WHAT IS REQUIRED = Please write out the lines word for word, from the line with "Click the muted speaker volume icon" through the end of the rows, leaving out the pictures.

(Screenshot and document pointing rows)
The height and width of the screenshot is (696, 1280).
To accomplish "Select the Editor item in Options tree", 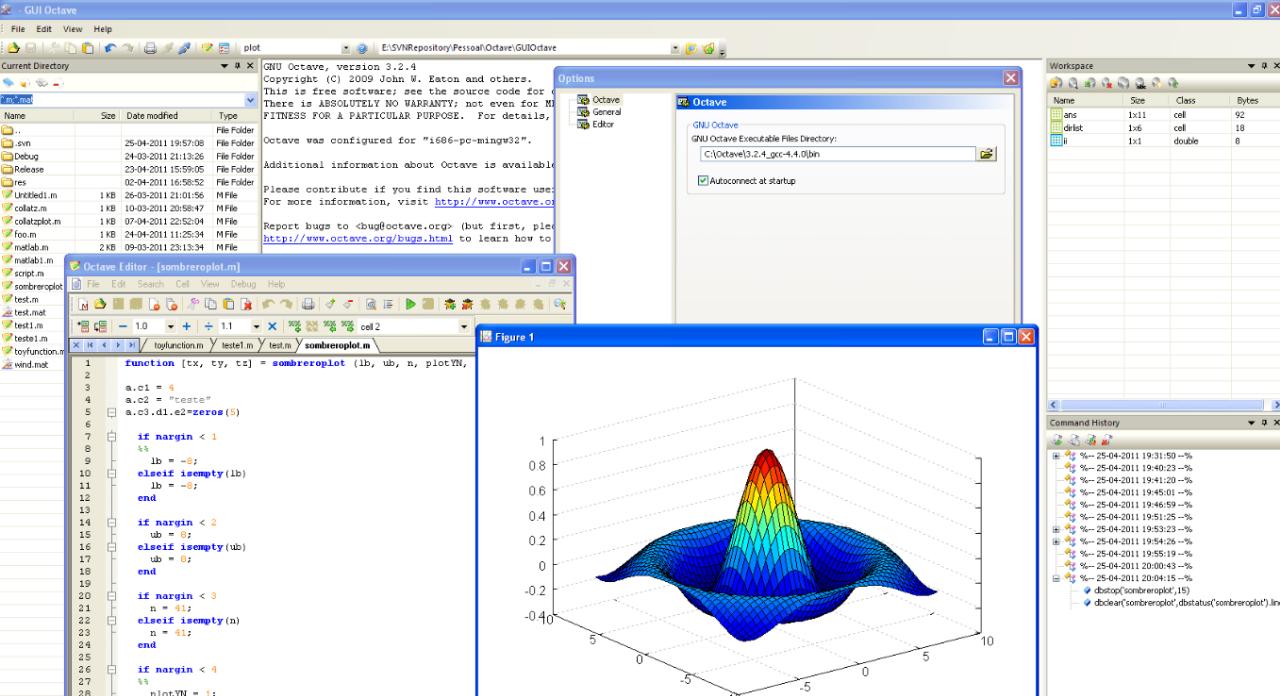I will pyautogui.click(x=603, y=124).

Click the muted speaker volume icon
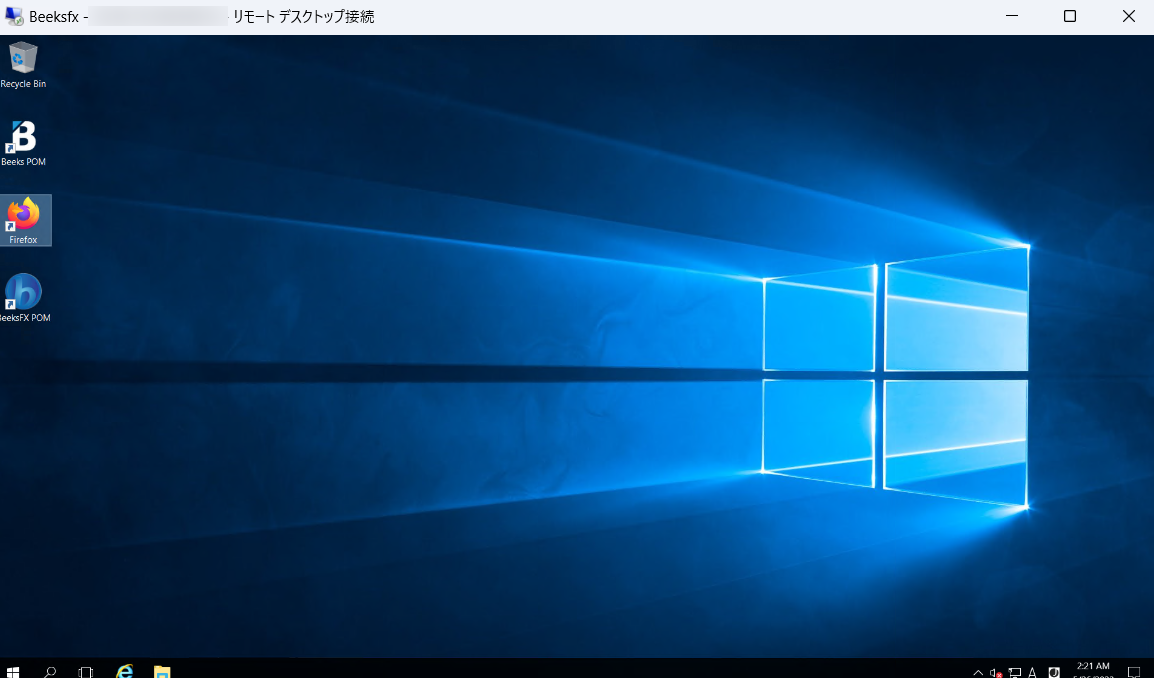996,672

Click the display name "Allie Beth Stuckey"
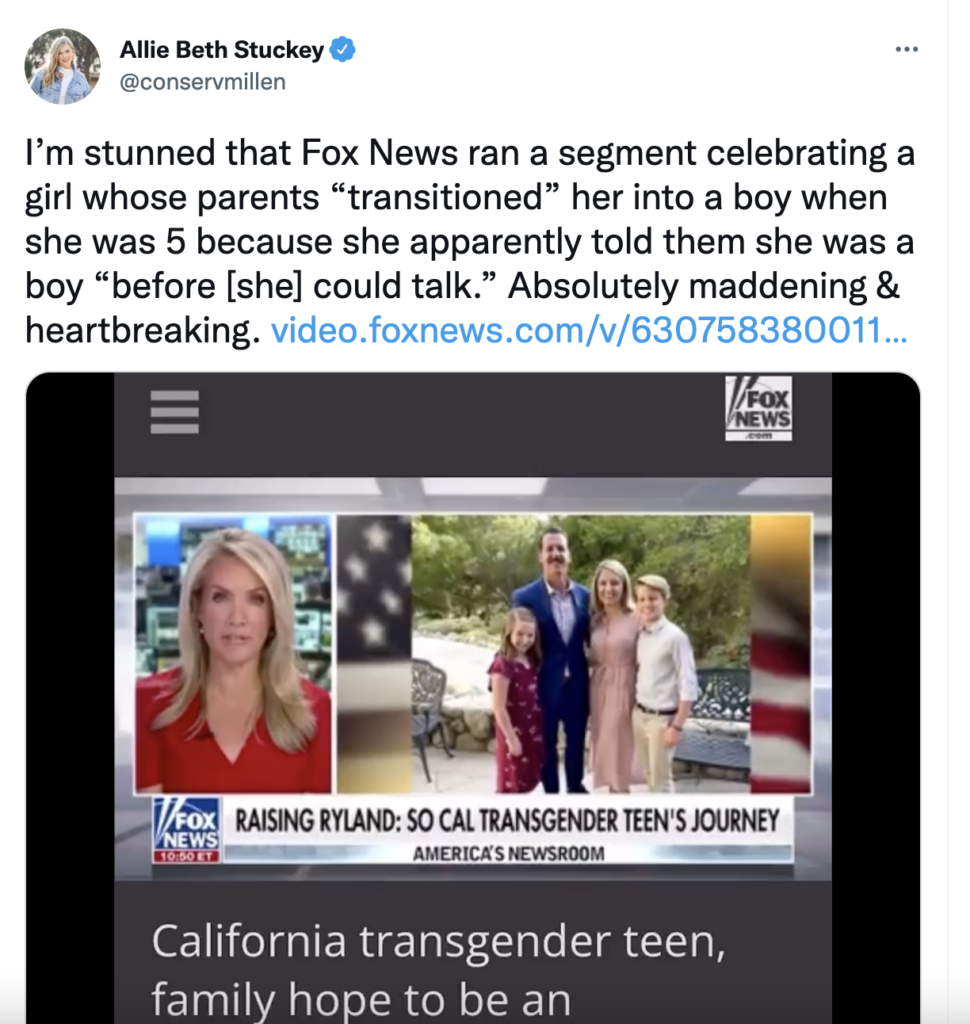221,50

ANSWER TO THIS EXERCISE =
Click the muted speaker volume icon
996,672

Click the display name "Allie Beth Stuckey"
221,50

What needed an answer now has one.